THE REQUEST - Below, copy the items word for word, from the line containing "The width and height of the screenshot is (1280, 633)." through the line containing "coord(42,172)".
++++++
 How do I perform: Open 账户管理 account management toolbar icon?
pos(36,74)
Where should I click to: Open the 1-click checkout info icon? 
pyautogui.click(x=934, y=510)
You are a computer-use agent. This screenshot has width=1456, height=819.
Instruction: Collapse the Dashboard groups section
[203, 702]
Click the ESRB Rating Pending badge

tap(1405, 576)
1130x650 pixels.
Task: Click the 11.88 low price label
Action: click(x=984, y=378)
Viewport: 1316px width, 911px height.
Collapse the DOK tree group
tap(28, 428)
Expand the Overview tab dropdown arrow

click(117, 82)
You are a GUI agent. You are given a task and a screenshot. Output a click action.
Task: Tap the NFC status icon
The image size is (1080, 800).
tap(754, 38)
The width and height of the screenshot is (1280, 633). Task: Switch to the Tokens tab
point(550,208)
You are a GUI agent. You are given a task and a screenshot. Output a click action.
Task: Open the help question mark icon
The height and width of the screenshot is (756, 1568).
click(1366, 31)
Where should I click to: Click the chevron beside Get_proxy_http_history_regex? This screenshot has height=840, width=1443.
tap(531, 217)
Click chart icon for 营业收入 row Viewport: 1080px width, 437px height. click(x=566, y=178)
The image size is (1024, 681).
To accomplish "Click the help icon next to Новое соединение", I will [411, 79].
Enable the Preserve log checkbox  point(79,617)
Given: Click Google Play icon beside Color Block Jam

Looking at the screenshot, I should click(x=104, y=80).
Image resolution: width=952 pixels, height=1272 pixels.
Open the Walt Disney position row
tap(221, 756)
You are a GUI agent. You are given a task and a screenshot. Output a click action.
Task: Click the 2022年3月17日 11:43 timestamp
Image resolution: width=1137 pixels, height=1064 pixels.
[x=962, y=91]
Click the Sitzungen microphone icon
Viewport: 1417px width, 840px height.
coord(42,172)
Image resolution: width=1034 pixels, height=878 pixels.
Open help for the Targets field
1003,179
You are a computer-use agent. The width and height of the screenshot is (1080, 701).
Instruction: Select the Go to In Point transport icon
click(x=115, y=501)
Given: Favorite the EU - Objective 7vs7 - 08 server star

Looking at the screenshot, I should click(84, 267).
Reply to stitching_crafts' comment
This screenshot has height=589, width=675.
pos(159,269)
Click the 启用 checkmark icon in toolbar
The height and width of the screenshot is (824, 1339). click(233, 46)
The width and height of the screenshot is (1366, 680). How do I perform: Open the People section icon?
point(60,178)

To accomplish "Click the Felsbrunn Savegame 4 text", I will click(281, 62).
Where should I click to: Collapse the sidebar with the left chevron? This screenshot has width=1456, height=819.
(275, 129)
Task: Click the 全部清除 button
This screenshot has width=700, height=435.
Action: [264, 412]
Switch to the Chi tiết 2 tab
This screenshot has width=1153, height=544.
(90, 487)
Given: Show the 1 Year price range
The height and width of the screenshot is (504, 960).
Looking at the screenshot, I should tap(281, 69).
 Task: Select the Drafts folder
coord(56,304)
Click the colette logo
++++++
TASK RESULT -
The width and height of the screenshot is (1280, 633). Task: Switch to the Tokens tab
point(550,208)
You are a GUI agent. You are given a task and a screenshot. Output a click action.
Task: Open the help question mark icon
The height and width of the screenshot is (756, 1568).
click(1366, 31)
Where should I click to: Click the chevron beside Get_proxy_http_history_regex? This screenshot has height=840, width=1443.
tap(531, 217)
Click chart icon for 营业收入 row Viewport: 1080px width, 437px height. click(x=566, y=178)
The image size is (1024, 681).
To accomplish "Click the help icon next to Новое соединение", I will [411, 79].
Enable the Preserve log checkbox  point(79,617)
Given: Click Google Play icon beside Color Block Jam

Looking at the screenshot, I should click(x=104, y=80).
Image resolution: width=952 pixels, height=1272 pixels.
Open the Walt Disney position row
tap(221, 756)
You are a GUI agent. You are given a task and a screenshot. Output a click action.
Task: Click the 2022年3月17日 11:43 timestamp
Image resolution: width=1137 pixels, height=1064 pixels.
[x=962, y=91]
Click the Sitzungen microphone icon
Viewport: 1417px width, 840px height.
coord(42,172)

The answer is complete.